The reply must reproduce each line below exactly.

Records drawn from a dataset
──────
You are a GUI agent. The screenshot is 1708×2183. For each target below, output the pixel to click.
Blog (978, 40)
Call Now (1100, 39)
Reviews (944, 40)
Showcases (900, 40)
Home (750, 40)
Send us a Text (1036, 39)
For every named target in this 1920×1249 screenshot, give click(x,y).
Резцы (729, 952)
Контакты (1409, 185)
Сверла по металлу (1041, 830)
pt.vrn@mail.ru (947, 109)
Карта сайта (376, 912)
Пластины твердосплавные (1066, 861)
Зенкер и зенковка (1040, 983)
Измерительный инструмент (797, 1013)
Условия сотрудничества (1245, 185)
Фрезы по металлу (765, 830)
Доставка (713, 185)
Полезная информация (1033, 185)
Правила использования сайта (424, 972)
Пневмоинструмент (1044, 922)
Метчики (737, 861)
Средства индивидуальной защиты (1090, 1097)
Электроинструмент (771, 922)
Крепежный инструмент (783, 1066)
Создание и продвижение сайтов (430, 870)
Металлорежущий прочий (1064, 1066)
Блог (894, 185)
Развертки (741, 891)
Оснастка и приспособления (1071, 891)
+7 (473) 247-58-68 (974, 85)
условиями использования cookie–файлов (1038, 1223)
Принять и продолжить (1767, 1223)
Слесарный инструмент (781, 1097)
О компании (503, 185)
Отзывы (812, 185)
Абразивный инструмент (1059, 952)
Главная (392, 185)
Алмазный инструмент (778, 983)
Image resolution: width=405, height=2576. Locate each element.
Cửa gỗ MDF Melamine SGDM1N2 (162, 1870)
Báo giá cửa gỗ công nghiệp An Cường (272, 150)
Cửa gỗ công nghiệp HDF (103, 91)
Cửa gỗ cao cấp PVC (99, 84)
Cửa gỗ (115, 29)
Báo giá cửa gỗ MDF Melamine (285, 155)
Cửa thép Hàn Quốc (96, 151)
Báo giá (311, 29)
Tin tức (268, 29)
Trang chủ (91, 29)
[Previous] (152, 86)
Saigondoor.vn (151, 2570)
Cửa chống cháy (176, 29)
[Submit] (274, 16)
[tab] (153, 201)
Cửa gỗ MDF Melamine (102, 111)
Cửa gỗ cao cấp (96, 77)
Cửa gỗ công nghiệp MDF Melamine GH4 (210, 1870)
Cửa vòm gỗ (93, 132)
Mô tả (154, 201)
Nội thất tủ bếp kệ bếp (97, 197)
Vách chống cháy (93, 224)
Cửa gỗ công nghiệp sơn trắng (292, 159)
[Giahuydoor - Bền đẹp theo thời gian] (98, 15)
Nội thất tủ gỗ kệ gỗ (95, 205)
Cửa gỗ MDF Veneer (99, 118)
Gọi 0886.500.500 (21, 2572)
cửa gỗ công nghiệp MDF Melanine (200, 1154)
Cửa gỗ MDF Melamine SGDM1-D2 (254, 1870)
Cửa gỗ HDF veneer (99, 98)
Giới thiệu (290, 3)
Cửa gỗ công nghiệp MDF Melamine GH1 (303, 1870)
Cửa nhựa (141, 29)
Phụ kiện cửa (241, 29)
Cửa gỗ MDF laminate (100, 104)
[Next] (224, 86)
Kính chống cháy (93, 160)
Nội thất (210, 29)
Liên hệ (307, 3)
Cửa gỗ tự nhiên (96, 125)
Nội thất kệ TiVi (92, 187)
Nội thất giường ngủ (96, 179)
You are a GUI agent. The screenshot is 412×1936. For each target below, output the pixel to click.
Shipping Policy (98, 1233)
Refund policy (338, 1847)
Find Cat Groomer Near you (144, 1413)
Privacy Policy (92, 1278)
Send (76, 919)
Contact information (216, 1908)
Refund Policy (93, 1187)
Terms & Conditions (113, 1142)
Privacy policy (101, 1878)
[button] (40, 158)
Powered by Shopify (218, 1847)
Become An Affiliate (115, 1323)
──────
Exercise solution:
You are a GUI agent. The screenshot is 1708×2183. For each target below, output the pixel to click.
Blog (978, 40)
Call Now (1100, 39)
Reviews (944, 40)
Showcases (900, 40)
Home (750, 40)
Send us a Text (1036, 39)
For every named target in this 1920×1249 screenshot, give click(x,y).
Резцы (729, 952)
Контакты (1409, 185)
Сверла по металлу (1041, 830)
pt.vrn@mail.ru (947, 109)
Карта сайта (376, 912)
Пластины твердосплавные (1066, 861)
Зенкер и зенковка (1040, 983)
Измерительный инструмент (797, 1013)
Условия сотрудничества (1245, 185)
Фрезы по металлу (765, 830)
Доставка (713, 185)
Полезная информация (1033, 185)
Правила использования сайта (424, 972)
Пневмоинструмент (1044, 922)
Метчики (737, 861)
Средства индивидуальной защиты (1090, 1097)
Электроинструмент (771, 922)
Крепежный инструмент (783, 1066)
Создание и продвижение сайтов (430, 870)
Металлорежущий прочий (1064, 1066)
Блог (894, 185)
Развертки (741, 891)
Оснастка и приспособления (1071, 891)
+7 (473) 247-58-68 (974, 85)
условиями использования cookie–файлов (1038, 1223)
Принять и продолжить (1767, 1223)
Слесарный инструмент (781, 1097)
О компании (503, 185)
Отзывы (812, 185)
Абразивный инструмент (1059, 952)
Главная (392, 185)
Алмазный инструмент (778, 983)
Image resolution: width=405, height=2576. Locate each element.
Cửa gỗ MDF Melamine SGDM1N2 (162, 1870)
Báo giá cửa gỗ công nghiệp An Cường (272, 150)
Cửa gỗ công nghiệp HDF (103, 91)
Cửa gỗ cao cấp PVC (99, 84)
Cửa gỗ (115, 29)
Báo giá cửa gỗ MDF Melamine (285, 155)
Cửa thép Hàn Quốc (96, 151)
Báo giá (311, 29)
Tin tức (268, 29)
Trang chủ (91, 29)
[Previous] (152, 86)
Saigondoor.vn (151, 2570)
Cửa chống cháy (176, 29)
[Submit] (274, 16)
[tab] (153, 201)
Cửa gỗ MDF Melamine (102, 111)
Cửa gỗ cao cấp (96, 77)
Cửa gỗ công nghiệp MDF Melamine GH4 (210, 1870)
Cửa vòm gỗ (93, 132)
Mô tả (154, 201)
Nội thất tủ bếp kệ bếp (97, 197)
Vách chống cháy (93, 224)
Cửa gỗ công nghiệp sơn trắng (292, 159)
[Giahuydoor - Bền đẹp theo thời gian] (98, 15)
Nội thất tủ gỗ kệ gỗ (95, 205)
Cửa gỗ MDF Veneer (99, 118)
Gọi 0886.500.500 (21, 2572)
cửa gỗ công nghiệp MDF Melanine (200, 1154)
Cửa gỗ MDF Melamine SGDM1-D2 (254, 1870)
Cửa gỗ HDF veneer (99, 98)
Giới thiệu (290, 3)
Cửa gỗ công nghiệp MDF Melamine GH1 (303, 1870)
Cửa nhựa (141, 29)
Phụ kiện cửa (241, 29)
Cửa gỗ MDF laminate (100, 104)
[Next] (224, 86)
Kính chống cháy (93, 160)
Nội thất (210, 29)
Liên hệ (307, 3)
Cửa gỗ tự nhiên (96, 125)
Nội thất kệ TiVi (92, 187)
Nội thất giường ngủ (96, 179)
You are a GUI agent. The screenshot is 412×1936. For each target below, output the pixel to click.
Shipping Policy (98, 1233)
Refund policy (338, 1847)
Find Cat Groomer Near you (144, 1413)
Privacy Policy (92, 1278)
Send (76, 919)
Contact information (216, 1908)
Refund Policy (93, 1187)
Terms & Conditions (113, 1142)
Privacy policy (101, 1878)
[button] (40, 158)
Powered by Shopify (218, 1847)
Become An Affiliate (115, 1323)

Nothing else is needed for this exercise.